# Soda Agent extras

{% hint style="warning" %}
The Soda environment has been updated since this tutorial.

> Refer to [v4 documentation](https://app.gitbook.com/s/A2PmHkO5cBgeRPdiPPOG/quickstart) for updated tutorials.
> {% endhint %}

When you deploy a self-hosted Soda Agent to a Kubernetes cluster in your cloud service provider environment, you need to provide several key parameters and values to ensure optimal operation and to allow the agent to connect to your Soda Cloud account (API keys), and connect to your data sources (data source login credentials) so that Soda can run data quality scans on the data.

## Handle sensitive values

By default, Soda uses [Kubernetes Secrets](https://kubernetes.io/docs/concepts/configuration/secret/) as part of the Soda Agent deployment. The agent automatically converts any sensitive values you add to a values YAML file, or directly via the CLI, into Kubernetes Secrets.

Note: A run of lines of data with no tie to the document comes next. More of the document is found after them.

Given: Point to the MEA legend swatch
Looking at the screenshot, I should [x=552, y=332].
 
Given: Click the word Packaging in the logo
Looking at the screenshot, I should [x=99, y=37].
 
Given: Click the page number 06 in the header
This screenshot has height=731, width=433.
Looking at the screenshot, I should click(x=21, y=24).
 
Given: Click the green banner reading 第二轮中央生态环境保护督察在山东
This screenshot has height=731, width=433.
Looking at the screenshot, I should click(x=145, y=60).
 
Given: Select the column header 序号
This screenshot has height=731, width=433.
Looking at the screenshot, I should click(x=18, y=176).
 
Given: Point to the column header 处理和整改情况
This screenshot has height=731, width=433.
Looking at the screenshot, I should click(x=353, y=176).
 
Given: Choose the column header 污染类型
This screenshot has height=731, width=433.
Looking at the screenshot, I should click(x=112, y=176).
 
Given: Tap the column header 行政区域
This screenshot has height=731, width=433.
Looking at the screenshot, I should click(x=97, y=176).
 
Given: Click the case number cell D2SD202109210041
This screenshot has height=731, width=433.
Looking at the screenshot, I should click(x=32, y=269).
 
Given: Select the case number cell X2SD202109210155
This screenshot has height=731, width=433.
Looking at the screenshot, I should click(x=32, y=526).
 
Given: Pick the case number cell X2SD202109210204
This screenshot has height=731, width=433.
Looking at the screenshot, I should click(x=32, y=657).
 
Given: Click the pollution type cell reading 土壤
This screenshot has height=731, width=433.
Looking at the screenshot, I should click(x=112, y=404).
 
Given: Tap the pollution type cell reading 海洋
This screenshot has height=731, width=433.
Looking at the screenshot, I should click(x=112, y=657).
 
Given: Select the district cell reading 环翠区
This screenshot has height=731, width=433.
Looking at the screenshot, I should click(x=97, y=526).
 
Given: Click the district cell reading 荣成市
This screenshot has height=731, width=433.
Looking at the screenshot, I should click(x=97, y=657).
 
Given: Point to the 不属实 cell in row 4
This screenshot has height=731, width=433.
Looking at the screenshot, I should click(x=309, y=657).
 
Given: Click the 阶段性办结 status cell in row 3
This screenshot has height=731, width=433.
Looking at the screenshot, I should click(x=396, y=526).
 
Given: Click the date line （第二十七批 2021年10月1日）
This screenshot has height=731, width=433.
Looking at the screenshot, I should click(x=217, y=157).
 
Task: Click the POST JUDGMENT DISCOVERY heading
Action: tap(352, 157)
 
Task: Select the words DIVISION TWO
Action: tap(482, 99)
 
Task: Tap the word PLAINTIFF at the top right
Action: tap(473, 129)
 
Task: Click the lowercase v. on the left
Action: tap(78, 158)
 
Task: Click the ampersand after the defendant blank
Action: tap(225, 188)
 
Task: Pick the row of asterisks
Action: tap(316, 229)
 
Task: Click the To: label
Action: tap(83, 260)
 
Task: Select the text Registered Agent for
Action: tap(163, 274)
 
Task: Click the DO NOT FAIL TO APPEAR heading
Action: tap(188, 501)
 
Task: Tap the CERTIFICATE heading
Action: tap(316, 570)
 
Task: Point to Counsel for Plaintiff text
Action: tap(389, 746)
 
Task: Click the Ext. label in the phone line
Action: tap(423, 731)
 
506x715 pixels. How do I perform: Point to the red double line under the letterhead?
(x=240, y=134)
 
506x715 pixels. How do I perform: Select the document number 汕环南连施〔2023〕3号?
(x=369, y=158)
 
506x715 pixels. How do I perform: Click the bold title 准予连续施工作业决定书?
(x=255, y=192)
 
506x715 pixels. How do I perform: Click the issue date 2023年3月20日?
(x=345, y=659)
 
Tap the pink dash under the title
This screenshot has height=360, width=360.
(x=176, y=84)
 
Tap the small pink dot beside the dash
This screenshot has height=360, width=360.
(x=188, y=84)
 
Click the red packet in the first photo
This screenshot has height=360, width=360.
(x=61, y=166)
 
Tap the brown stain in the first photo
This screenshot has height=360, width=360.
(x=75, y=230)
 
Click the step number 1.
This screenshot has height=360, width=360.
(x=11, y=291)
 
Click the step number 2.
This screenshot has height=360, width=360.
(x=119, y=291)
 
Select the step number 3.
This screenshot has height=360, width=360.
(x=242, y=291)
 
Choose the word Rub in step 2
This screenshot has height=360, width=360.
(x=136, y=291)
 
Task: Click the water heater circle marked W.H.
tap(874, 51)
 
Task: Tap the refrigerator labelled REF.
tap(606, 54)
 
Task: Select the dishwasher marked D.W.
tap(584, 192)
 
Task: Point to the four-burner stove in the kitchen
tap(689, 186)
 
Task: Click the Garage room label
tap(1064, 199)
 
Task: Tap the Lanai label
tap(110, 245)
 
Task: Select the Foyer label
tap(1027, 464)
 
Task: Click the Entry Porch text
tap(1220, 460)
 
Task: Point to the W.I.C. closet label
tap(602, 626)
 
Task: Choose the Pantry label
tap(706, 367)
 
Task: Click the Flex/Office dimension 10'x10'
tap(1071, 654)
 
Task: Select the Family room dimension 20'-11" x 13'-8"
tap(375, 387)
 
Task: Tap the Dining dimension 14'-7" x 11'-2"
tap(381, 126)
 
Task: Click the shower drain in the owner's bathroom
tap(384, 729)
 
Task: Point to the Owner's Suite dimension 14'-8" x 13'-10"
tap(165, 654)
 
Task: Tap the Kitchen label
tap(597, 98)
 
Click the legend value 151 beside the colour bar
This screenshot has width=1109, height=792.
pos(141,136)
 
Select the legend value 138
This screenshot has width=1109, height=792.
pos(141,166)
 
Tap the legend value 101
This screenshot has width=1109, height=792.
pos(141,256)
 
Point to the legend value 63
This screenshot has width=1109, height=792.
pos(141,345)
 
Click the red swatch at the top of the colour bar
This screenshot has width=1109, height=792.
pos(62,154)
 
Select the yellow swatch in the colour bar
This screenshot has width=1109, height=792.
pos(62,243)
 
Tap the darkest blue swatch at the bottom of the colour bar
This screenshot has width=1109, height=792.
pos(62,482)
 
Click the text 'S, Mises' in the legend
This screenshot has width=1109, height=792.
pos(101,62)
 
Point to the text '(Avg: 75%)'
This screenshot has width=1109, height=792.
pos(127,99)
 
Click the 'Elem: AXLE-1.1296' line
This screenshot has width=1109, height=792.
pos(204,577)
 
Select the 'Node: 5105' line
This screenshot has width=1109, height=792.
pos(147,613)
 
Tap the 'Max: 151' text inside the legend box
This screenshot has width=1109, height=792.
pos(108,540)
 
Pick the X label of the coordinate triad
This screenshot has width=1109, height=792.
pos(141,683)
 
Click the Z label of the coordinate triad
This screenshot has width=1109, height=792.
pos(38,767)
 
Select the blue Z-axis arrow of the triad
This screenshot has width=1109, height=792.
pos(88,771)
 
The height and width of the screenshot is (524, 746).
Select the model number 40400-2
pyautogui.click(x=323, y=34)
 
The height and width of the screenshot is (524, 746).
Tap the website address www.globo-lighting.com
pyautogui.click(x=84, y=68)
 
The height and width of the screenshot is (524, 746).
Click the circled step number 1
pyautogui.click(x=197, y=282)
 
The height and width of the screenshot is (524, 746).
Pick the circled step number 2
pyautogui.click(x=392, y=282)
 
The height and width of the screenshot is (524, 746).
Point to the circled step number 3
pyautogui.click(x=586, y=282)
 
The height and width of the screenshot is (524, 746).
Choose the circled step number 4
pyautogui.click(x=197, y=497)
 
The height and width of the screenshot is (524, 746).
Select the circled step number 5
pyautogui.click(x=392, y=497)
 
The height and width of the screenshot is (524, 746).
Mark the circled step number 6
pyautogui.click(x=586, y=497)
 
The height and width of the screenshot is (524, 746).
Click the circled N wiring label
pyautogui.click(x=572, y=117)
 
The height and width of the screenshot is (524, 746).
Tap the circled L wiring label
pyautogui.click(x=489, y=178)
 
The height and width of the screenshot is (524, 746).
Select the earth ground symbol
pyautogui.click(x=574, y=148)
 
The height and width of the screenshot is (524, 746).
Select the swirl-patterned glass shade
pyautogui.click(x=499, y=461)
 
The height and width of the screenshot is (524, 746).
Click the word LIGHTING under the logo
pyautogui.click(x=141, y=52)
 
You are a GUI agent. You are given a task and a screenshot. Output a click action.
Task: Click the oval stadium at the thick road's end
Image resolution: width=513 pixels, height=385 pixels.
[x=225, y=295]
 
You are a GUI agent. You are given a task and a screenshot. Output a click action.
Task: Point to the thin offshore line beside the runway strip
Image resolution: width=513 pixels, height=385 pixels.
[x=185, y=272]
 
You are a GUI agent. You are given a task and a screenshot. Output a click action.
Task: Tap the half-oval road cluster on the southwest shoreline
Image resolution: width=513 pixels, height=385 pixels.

As these values are sensitive, you may wish to employ the following alternative strategies to keep them secure.

***

### Use a values YAML file to store API key values

When you deploy a self-hosted Soda Agent from the command-line, you provide values for the API key id and API key secret which the agent uses to connect to your Soda Cloud account. You can provide these values during agent deployment in one of two ways:

* directly in the `helm install` command that deploys the agent and stores the values as [Kubernetes secrets](https://kubernetes.io/docs/concepts/configuration/secret/) in your cluster; see [deploy using CLI only](https://docs.soda.io/soda-documentation/soda-v3/deploy#deploy-using-cli-only)\
  OR
* in a `values.yml` file which you store locally but reference in the `helm install` command as in the example below.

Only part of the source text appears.